Di fatto i derivati si siano concretizzati come strumento speculativo; ogni derivato ha ad oggetto una previsione sull’andamento futuro di un particolare indice di prezzo, come quotazioni di titoli, tassi d’interesse, tassi di cambio tra valute diverse, prezzi di merci o di materie prime, ecc.

Caratteristica del derivato è quella di essere uno strumento finanziario acquistabile sui mercati da un numero indefinito di scommettitori che non vantano alcun rapporto diretto col titolo (o col bene) sottostante o che, in altre parole, non sono direttamente coinvolti nell’operazione finanziaria dal cui andamento il prodotto derivato trae il suo valore.

Nella pratica finanziaria è permesso a chiunque di comprare un derivato il cui valore è collegato al rischio di solvibilità di un altro; gli acquirenti di un derivato scelgono di scommettere sulla capacità del debitore di onorare quel determinato prestito.

La conseguenza è che, se l’operazione sottostante va male per gli scommettitori, l’effetto di leva del derivato moltiplica il rischio finanziario fino a fargli assumere una portata sistemica, come in effetti sta accadendo nel corso della grande crisi che stiamo vivendo.

A seguito crisi finanziaria gli istituti bancari sono riusciti, tramite i derivati, a scaricare le conseguenze della crisi sui settori produttivi dell’economia reale (le imprese) e sugli enti pubblici (quindi, in fin dei conti, sulla stessa collettività).

Nei rapporti tra banche e clienti (imprese ed enti pubblici), si è registrata negli ultimi anni un’imponente diffusione di una ben determinata categoria di prodotti derivati, gli swap, quasi sempre presentati come utili strumenti di copertura dai rischi di mercato.

Molti problemi però sono sorti in quanto la negoziazione dei prodotti swap venduti ai clienti delle banche è avvenuta per la maggior parte al di fuori dei mercati regolamentati (in inglese: Over The Counter).

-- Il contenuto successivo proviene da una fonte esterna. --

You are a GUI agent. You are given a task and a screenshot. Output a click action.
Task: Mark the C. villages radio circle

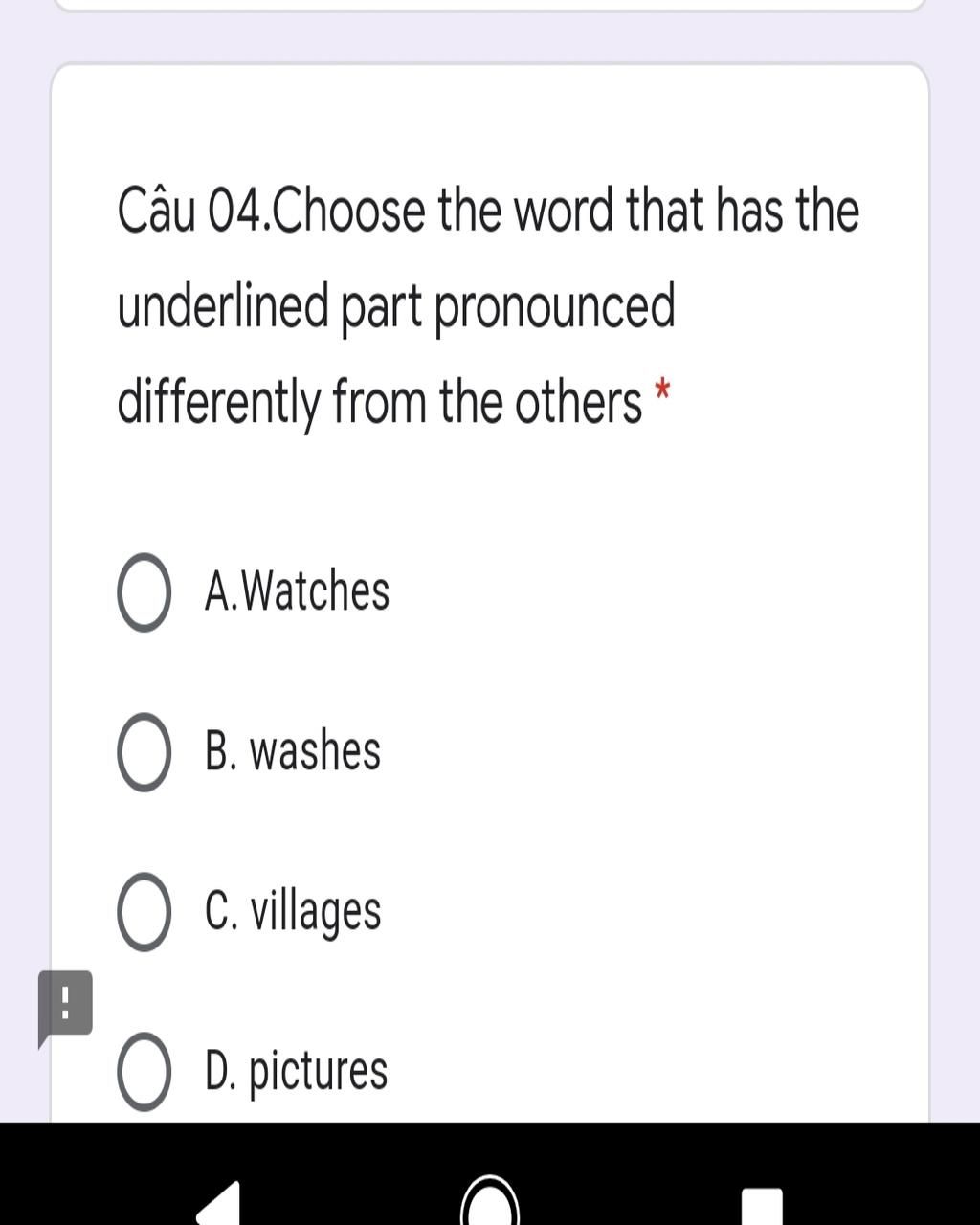(x=145, y=912)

In sostanza, le banche in numerosi casi hanno venduto ai loro clienti dei prodotti derivati privi degli elementi standard definiti dalle autorità di mercato e con delle caratteristiche molto spesso decise unilateralmente dalle sole banche (ad esempio, negoziando strumenti derivati O.T.C., le banche hanno avuto ampio margine nel definire autonomamente elementi quali il sottostante, il moltiplicatore in euro, le scadenze di negoziazione, il movimento minimo di prezzo, i prezzi di chiusura, i prezzi finali per il regolamento, ecc.).

In tale contesto, molti clienti (pubblici e privati), non avendo le conoscenze tecniche-bancarie, hanno sottoscritto dei derivati dannosi per il proprio equilibrio finanziario.

Sul punto la Corte di Cassazione ha stabilito - con la sentenza n. 3773 della Prima sezione civile, depositata il 17 febbraio, una indicazione degli obblighi di trasparenza che riguardano gli intermediari finanziari e, a proposito di derivati, spiega che l'avvertimento che deve essere dato al risparmiatore quando le perdite iniziano a farsi eccessive non può essere rispettato con la sola comunicazione periodica dell'esito delle operazioni.